Objective A: Transcribe the entries verbatim, starting at the line containing "Task: Click the 張飛 general entry" and continuing through the final line of the entries, both ends included.

Writ of Error from Criminal Court of Cook county; the Hon.
THADDEUS ADESKO, Judge, presiding. Affirmed.
PRESIDING JUSTICE KILEY DELIVERED THE OPINION OF THE COURT.
A writ of error was sued out of this court to review an order of the Criminal Court of Cook county revoking the probation of Kostaken and sentencing him to the penitentiary.
On January 27, 1950, Kostaken pleaded guilty to an indictment charging him with the crime of armed robbery. The same day he was admitted to probation for a period of five years. Subsequently, a warrant for violation of probation was issued against him, and thereafter, he was indicted for robbery of Guiseppi Bassi. The court refused Kostaken's demand for trial under the indictment and proceeded with the hearing for violation of probation. Upon an oral rule to show cause, the probation was revoked and later a motion to vacate the revocation order was denied after a further hearing. The indictment for the robbery of Bassi was subsequently dismissed.
Kostaken contends that his constitutional rights have been denied him in that he was deprived of his right to a speedy trial; that he was placed in double jeopardy; that he was not informed of the nature of the charge against him; and that he was deprived of his right to a trial by jury. We believe that there is no merit in any of these contentions.
There is no express provision in the Probation Act for a hearing or a method of procedure. People v. Burrell, 334 Ill. App. 253, 257; Ill. Rev. Stat., Chap. 38, Par. 789. Kostaken was arrested on January 9, 1953 and charged with robbery of Bassi. On January 15, 1953, a warrant for violation of probation was issued, and on January 30, 1953, Kostaken was released on bail. On June 15, 1954, a hearing was commenced on the warrant for violation of probation. Though the time between the warrant and the hearing is approximately seventeen months, we do not believe that this violated Kostaken's constitutional rights.

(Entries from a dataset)

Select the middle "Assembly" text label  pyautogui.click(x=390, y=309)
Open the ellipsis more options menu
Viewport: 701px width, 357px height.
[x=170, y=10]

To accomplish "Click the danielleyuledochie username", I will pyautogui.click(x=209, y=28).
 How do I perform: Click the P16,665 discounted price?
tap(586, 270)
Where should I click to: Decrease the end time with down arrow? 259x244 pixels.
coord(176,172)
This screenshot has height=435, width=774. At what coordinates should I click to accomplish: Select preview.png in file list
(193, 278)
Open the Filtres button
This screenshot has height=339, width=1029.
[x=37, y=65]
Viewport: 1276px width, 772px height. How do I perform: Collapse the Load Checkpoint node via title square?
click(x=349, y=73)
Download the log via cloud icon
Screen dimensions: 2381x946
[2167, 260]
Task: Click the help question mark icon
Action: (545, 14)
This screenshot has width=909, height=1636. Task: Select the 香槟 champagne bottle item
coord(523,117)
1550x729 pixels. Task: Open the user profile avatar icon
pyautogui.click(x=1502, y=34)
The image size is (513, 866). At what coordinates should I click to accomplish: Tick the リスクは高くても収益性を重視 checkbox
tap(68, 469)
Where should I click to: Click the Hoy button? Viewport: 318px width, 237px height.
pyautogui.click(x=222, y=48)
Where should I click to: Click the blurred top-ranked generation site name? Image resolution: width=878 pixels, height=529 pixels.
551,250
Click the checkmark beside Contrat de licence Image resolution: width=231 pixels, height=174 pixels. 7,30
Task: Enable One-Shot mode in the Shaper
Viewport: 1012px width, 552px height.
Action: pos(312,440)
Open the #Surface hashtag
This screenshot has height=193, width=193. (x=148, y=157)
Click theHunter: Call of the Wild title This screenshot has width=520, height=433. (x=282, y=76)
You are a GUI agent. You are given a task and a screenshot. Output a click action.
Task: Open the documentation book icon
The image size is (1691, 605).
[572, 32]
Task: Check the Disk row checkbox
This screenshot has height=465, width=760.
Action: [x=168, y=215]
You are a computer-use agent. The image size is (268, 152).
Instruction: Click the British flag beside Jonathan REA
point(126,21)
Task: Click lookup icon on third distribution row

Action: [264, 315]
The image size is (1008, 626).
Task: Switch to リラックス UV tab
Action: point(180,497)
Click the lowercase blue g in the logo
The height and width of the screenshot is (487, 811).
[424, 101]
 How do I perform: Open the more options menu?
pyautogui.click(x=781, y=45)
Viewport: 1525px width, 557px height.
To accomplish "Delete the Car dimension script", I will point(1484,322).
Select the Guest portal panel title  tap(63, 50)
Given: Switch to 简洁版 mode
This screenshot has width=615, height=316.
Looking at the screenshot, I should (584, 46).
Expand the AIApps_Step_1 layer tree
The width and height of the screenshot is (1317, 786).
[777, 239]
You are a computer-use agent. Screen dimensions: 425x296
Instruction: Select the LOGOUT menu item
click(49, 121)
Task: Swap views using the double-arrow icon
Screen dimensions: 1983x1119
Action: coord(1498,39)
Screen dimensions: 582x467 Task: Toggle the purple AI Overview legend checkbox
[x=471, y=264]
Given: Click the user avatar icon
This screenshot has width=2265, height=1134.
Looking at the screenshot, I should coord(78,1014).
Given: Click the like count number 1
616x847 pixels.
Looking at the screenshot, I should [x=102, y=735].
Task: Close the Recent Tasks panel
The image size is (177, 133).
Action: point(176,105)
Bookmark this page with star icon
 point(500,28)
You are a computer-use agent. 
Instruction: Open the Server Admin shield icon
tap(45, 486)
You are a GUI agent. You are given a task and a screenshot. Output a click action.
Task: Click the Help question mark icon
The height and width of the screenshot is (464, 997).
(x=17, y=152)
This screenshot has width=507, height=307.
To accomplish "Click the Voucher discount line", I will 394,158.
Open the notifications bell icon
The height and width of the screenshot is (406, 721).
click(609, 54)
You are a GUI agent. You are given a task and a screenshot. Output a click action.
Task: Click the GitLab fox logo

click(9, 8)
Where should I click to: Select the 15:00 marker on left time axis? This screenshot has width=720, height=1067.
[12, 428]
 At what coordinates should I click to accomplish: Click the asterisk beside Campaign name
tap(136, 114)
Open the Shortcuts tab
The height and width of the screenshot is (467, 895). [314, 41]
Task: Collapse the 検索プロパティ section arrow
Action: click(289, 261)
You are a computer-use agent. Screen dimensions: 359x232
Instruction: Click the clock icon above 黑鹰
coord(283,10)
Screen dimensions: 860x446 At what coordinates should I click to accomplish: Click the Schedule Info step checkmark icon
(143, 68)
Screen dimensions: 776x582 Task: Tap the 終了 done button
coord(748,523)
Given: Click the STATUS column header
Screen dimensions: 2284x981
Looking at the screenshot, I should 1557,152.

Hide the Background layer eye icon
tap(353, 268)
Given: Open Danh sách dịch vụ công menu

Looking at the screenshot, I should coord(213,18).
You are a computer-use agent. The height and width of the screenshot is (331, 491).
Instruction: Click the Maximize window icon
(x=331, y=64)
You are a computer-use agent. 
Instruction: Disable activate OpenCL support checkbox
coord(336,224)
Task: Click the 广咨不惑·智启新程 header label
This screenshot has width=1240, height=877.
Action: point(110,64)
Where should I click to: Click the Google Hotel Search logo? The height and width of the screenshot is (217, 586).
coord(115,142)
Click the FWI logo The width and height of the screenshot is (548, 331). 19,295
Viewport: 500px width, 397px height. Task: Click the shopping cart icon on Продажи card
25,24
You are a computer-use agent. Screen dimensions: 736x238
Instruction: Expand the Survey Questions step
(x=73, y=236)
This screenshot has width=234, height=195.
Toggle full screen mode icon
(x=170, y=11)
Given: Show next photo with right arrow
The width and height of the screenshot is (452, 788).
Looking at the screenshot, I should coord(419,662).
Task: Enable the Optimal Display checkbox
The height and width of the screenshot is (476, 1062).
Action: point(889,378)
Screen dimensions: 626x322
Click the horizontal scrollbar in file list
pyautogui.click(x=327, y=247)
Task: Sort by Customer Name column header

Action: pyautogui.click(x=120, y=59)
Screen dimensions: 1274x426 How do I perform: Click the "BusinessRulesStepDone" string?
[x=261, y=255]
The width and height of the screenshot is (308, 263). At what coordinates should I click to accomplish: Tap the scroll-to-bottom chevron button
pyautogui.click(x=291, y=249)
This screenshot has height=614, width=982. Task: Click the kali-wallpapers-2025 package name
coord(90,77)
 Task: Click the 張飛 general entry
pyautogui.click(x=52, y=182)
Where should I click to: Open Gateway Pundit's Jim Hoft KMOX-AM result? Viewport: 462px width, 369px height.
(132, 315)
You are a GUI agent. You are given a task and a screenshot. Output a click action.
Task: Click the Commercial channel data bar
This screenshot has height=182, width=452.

Objective B: Translate this sentence from the court opinion on the probation revocation into Spanish: "We believe that there is no merit in any of these contentions."

Full output A:
 Task: Click the 張飛 general entry
pyautogui.click(x=52, y=182)
Where should I click to: Open Gateway Pundit's Jim Hoft KMOX-AM result? Viewport: 462px width, 369px height.
(132, 315)
You are a GUI agent. You are given a task and a screenshot. Output a click action.
Task: Click the Commercial channel data bar
This screenshot has height=182, width=452.

Full output B: Consideramos que ninguno de estos argumentos tiene fundamento.